— WORK INSTRUCTIONS —
1. Which activities does the Mirwart tourism text list as available on reservation for groups and firms?
2. Can you extend the Mirwart tourism text by continuing it from its last sentence?
#### SUPPLIED PASSAGE
To go further afield. ‘Saint-Hubert’ walking map, on sale at the Pays de Saint-Hubert tourist office.

Pour aller plus loin

Carte de promenade, Saint-Hubert, en vente à la Maison du Tourisme du Pays de Saint-Hubert

À Mirwart

K - The estate


Mirwart is like an island at the heart of one of the biggest forests in the country. The provincial estate covers 1,350 hectares, consisting largely of a superb forest with various species. The estate also includes a fish farm renowned for the quality of its brown trout: why not see for yourself by going to one of the lakes surrounded by the vast forest.  



Four waymarked paths with didactic panels. Didactic walk in the pond valley.
training courses ( check on notebook) and guided visits (on reservation) french and dutch. Fly fishing individual initiation (on reservation).

For groups and firms (on reservation). Visit of fish breeding, walk in the estate. Fish initiation in the pond. River fly fishing initiation, the paradise for the fly fisherman


rue du Moulin, 16
6870 Saint-hubert
Tel : 0032(0) 84 36 62 99
Web : http://www.province.luxembourg.be/fr/domaine-provincial-de-mirwart.html?IDC=3542

Did you know?

The Mirwart estate, owned by illustrious families such as the La Marcks and the d’Arenbergs, was once very powerful. Wood was, of course, its main source of wealth. Cut locally, the trunks were floated down the Lhomme and the Lesse rivers to the Meuse basin, where they were used by the glassmakers and blast furnaces until the end of the 18th century.

Tip

The walks in the estate explore the magnificent selection forest of Mirwart. Several species of various ages can be found side by side there. As you walk, you will be able to admire the soaring beech trees and the play of light they create.

To go further afield

‘Saint-Hubert’ walking map, on sale at the Pays de Saint-Hubert tourist office.

À Mirwart

L - The brigands’ fortress


Standing on a rocky promontory overlooking the Lhomme valley, Mirwart Castle became a residential property in the 18th century. Previously, a fortress had stood there, built by a lord of Lotharingia who wanted to protect himself against the warlike lords of Bouillon and Orchimont. The lords of Mirwart themselves became shameless oppressors…

Did you know?

Downstream of the Mirwart estate, the mill bears witness to the seignory’s tumultuous past. This ordinary mill, where the lord collected dues, remained in operation until 1918, when it fell into disuse. In 1951, the province of Luxembourg bought the ruins. It has now become an overnight gîte. Downstream, you can explore the Pré des Forges estate nature reserve, a freely accessible alluvial plain covering 24 hectares.
########
#### DATA EXTRACT
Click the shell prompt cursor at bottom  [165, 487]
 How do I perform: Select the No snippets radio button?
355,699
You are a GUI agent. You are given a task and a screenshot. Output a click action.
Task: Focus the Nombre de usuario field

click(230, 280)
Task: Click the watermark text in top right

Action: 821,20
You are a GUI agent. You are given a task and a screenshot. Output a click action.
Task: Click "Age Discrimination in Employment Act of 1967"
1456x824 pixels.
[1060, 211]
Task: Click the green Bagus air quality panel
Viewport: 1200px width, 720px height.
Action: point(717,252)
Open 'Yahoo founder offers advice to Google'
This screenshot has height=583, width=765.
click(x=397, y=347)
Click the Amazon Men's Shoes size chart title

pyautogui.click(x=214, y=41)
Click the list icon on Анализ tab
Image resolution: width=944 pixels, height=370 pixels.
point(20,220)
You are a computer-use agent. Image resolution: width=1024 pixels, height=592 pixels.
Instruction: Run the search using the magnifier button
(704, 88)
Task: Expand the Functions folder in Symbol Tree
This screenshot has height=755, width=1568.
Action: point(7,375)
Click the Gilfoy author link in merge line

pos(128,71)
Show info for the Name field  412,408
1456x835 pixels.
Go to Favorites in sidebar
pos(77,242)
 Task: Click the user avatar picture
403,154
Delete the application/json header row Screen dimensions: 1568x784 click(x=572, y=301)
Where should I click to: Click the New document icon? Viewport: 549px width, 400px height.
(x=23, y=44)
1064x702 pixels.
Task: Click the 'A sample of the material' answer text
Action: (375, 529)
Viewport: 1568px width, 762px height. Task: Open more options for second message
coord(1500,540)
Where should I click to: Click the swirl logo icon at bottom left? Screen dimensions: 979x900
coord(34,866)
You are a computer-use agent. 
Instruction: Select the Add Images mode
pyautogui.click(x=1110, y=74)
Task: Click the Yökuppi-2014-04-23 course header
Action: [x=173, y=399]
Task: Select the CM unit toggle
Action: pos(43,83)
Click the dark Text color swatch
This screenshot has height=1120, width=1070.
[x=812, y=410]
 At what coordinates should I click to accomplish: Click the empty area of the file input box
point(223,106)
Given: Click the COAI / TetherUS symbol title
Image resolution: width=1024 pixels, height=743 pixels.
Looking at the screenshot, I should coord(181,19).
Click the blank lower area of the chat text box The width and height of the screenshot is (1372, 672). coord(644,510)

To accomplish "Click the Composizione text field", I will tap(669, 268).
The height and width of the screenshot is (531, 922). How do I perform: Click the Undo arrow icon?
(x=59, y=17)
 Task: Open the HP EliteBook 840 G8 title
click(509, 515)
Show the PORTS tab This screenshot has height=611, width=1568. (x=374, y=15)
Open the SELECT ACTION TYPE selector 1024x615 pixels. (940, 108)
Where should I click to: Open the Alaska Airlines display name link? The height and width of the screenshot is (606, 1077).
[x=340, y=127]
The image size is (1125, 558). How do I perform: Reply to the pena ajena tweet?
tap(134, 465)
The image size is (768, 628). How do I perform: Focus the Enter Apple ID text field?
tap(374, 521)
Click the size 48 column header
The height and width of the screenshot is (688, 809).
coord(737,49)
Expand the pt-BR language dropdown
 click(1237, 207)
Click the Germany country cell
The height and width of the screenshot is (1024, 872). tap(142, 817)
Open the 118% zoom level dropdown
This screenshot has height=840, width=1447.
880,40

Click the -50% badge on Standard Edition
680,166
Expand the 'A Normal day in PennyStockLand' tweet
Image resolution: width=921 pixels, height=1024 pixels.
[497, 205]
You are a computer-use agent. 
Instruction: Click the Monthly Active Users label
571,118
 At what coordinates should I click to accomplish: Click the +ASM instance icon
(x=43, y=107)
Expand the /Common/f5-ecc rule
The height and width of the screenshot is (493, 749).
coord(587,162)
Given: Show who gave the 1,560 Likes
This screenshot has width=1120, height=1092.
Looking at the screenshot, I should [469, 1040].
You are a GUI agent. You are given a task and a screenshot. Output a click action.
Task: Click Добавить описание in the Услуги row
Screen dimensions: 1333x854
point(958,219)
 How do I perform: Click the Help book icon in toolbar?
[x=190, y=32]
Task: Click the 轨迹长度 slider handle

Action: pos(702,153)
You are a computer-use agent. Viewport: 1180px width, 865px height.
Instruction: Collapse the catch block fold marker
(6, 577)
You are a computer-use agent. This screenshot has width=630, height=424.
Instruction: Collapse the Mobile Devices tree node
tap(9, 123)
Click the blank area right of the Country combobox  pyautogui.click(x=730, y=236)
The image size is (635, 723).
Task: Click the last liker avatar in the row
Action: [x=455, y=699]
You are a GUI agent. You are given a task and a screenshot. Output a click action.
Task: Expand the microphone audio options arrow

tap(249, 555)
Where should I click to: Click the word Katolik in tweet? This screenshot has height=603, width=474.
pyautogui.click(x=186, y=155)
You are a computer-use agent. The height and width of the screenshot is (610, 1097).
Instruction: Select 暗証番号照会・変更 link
########
— RESULTS —
1.
Visit of fish breeding
Walk in the estate
Fish initiation in the pond
River fly fishing initiation

2.
Walking


The Water path
The route follows these paths along the water once used to supply the sawmill blades. The plays of light and the leaves reflected in the many lakes could easily have provided inspiration for the impressionist painter Monet. In the early 19th century, the Parisian Aimé Gabriel, owner of the Vôneche crystal works, was in dire need of wood for his factory, which devoured fuel. He bought the Mirwart estate and set up lakes and dams. The Mârseau stream was channelled and tamed, and its water was used to operate the sawmills. To carry the precious wood to the valley, a local railway line was built at Mirwart: the bridge of Artigues stone bears witness to this industrial past at the heart of the Ardennes.

 

Practical details

Distance: 5 km

Waymarking: red triangle

Difficulty: easy

Time: 2 hrs

Start: from the estate reception centre, walking panels next to the car park.

To go further afield

‘Saint-Hubert’ walking map, on sale at the Pays de Saint-Hubert tourist office.

Did you know?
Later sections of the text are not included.